その思いだけで、記憶を頼りに歩き続けた。
日本庭園から更に一時間歩いた時、
家が見えた。

辿り着くしかないという気持ちだけで、
うっすらしかなかった記憶を呼び起こし、
ここまで辿り着いた事。

これから色んな事があるだろう。
何があっても自分で解決するしかない。
だって、自分が選んだ道だから。

心に強く思った。

家に着くと、ホストマザーがいた。
彼女は小学校の先生だったが、いつも帰宅は早かった。
私が話しかけられる事はなかった。
つたない英語で何度話しかけても、
一言、二言で返されて終わりだった。

自分の英語力がつたなすぎて、聞くのもしんどいのだろう…

毎日英語を必死に勉強した。
学校でも友達が出来、一生懸命に話した。
それでもじわじわとしか英語力は上がらなかった。

三ヵ月してやっと英語が聞ける様になり、
会話もそれなりに出来る様になった。
しかし、いくら話しかけても私達はずっと赤の他人だった。

自分が出来る事は全てした。
いつも母に任せていた選択、食器洗いも部屋の掃除も。
母は一人で家族全員の家事をしていると思うと、
いつも見て見ぬふりをしていた自分が恥ずかしくなった。

ニュージーランド人のコーディネーターに相談した。
この人は仕事をしたくない人で、いくら話をしても聞き入れてくれなかった。

「あんないい人達なのに、そんな事を言うあなたがおかしいと思うよ。」

家庭訪問をされた時も、
ホストファザー、ホストマザー、そしてコーディネーターが三人で私の悪口を言った。

門限には帰ってこない

決められた時間にシャワーをしないから、迷惑だ
部屋から出てこない

頑張っている自分が全否定されている気持ちになった。
ただ泣くしか出来なかったが、泣くという方法で伝わると思っていた私が甘かった。
まさか、コーディネーターが問題なしと報告するとは思わなかった。

悲しい気持ちになればなるほど、ここにいてはいけないと思った。
私は残りの半年を違うホストファミリーの家で過ごしたいと、
訴え続けた。

相変わらず現地のコーディネーターは無視し続けたが、
異変に気が付いた日本人のコーディネーターが私に連絡をくれた。

嬉しかったが、この半年ホストファミリーとコーディネーターに批判され続けていたので、この人にまで否定されたら…

と思うと震えながら、失敗しない様にと言葉を選んで話した。
彼女は私の気持ちを誰よりもくんでくれた。

「あなたは間違っていないわ。
コーディネーターは怠慢な人で、仕事をしていないわ。
だって、報告もないのよ。
安心して。
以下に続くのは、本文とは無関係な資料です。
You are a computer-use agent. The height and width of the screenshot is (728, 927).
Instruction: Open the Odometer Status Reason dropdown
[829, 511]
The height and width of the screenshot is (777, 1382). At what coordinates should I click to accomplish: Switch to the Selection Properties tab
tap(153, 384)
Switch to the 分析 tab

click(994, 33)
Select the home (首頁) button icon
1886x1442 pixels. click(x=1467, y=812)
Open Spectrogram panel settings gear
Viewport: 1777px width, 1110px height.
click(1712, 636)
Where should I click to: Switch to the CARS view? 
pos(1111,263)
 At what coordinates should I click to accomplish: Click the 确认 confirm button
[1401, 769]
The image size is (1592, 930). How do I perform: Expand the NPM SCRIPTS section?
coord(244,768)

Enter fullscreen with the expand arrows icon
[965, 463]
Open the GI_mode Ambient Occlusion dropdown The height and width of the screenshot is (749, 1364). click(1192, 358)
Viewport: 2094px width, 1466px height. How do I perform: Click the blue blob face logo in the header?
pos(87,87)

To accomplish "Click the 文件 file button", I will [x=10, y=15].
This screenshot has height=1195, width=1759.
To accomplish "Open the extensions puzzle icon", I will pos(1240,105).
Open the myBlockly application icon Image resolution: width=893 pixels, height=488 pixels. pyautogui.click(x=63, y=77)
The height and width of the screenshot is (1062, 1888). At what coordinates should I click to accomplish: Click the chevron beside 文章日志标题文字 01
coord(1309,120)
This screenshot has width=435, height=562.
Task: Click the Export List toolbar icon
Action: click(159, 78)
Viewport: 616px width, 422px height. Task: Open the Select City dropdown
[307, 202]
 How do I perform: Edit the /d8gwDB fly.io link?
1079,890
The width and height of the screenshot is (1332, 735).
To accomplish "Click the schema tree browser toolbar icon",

私が違うホストファミリーを見つけて上げるから。」

冷え切っていた心に温かい気持ちが戻ってきた言葉だった。

それからは急展開だった。
二週間後には温かいホストファミリーに出会えたのだ。
可愛い子供達といつも笑顔のホストマザー。
いつも本当の家族の様に受け入れてくれた。
いつも私の気持ちを気遣ってくれた。
私も他の人に対しての接し方が変わっていた時期だった。
毎日が笑顔で包まれていて、時間は飛ぶように過ぎていった。

帰国の途につかなければいけなくなった日。
私達は涙で顔がぐちゃぐちゃになった。
色んな事があったが、
こんな素敵な半年を過ごせて、幸せだと心から思った。
不安な中送り出してくれた家族や友達、そして先生にも感謝した。


ここまで読んでくれてありがとうございます。
読んで下さった方が、素敵な一日を過ごせる様願っております。